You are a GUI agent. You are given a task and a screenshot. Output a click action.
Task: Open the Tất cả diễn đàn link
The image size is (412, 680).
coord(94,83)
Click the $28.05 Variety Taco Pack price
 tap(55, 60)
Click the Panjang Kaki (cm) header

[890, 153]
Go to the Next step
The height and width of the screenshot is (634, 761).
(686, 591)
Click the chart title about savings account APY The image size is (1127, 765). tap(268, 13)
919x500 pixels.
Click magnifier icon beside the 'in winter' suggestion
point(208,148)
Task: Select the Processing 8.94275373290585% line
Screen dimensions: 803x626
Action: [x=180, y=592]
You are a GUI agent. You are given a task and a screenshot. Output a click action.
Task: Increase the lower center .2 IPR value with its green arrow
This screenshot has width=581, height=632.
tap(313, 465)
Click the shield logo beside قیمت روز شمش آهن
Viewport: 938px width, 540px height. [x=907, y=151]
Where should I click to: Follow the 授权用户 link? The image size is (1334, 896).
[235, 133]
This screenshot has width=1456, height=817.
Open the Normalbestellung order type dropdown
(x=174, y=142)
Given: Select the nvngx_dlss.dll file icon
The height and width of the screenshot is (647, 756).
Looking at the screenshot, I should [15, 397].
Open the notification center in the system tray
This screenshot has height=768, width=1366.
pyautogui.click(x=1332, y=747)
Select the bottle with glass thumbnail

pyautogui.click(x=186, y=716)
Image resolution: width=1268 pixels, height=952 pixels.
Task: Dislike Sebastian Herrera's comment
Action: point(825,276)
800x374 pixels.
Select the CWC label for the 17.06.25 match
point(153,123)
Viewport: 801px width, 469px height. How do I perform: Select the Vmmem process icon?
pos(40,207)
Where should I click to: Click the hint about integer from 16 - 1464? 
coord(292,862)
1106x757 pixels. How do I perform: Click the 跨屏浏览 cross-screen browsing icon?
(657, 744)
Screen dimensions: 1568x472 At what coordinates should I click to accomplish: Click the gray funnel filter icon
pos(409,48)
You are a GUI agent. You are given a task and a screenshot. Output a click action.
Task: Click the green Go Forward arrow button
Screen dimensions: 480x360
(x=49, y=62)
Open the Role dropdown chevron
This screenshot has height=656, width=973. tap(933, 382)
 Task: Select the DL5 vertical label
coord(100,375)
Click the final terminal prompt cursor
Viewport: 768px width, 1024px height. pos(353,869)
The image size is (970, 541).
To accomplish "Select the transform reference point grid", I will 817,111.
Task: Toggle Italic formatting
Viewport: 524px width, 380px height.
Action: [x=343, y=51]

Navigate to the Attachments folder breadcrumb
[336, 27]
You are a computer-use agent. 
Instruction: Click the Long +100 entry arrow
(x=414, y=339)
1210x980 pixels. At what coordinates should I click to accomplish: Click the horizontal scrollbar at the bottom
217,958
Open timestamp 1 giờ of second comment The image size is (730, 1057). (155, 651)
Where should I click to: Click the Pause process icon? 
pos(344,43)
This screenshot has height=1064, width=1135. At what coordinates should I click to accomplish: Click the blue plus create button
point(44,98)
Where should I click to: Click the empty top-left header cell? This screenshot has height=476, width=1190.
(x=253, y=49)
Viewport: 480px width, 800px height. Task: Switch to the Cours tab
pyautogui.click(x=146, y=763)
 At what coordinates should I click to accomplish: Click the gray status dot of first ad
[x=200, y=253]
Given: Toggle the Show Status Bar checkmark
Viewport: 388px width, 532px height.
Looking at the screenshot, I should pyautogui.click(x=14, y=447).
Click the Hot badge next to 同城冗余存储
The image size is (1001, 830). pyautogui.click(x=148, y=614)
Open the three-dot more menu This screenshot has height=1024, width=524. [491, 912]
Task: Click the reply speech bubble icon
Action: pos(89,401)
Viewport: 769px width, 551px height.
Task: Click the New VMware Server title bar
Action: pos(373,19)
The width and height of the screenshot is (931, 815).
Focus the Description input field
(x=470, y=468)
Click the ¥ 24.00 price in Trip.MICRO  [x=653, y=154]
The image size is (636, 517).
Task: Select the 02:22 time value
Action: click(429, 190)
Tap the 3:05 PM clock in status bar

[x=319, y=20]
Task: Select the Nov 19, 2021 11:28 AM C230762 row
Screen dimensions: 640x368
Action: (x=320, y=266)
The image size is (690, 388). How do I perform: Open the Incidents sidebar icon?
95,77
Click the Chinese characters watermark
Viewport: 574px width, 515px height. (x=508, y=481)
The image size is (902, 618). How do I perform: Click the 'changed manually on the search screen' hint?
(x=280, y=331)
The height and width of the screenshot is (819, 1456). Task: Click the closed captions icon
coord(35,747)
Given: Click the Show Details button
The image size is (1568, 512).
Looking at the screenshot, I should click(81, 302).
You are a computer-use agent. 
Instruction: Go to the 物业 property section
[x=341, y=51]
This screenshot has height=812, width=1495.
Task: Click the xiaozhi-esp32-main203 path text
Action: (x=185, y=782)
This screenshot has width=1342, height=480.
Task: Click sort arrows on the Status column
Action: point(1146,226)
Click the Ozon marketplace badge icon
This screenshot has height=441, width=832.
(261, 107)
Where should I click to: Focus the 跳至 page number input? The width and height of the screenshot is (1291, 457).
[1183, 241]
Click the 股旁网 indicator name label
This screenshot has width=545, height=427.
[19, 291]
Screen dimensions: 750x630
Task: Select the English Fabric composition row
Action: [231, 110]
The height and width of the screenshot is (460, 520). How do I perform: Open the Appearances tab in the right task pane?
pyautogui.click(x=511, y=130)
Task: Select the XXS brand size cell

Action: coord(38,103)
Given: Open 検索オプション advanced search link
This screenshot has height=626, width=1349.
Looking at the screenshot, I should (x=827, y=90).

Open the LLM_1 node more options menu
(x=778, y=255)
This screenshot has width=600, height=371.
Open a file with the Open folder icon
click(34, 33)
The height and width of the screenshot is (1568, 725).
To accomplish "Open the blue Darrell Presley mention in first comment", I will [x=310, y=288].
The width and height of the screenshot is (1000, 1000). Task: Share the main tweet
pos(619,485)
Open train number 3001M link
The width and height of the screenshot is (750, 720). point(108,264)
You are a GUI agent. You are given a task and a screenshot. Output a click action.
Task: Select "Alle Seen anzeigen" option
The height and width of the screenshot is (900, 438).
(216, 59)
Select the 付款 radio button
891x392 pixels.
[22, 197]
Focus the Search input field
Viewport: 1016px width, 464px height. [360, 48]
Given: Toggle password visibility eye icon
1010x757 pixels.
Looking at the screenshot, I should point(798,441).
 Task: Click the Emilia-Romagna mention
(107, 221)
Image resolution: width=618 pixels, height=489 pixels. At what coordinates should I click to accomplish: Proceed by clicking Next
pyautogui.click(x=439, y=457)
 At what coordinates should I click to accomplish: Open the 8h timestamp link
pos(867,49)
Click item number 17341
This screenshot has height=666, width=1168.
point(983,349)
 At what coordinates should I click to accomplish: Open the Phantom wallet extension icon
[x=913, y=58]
■ ■ ■ ■ ■
* WORK TO COMPLETE *
From the entries above, copy each line holding "Toggle".

* WRITTEN ANSWER *
Task: Toggle Italic formatting
Given: Toggle the Show Status Bar checkmark
Given: Toggle password visibility eye icon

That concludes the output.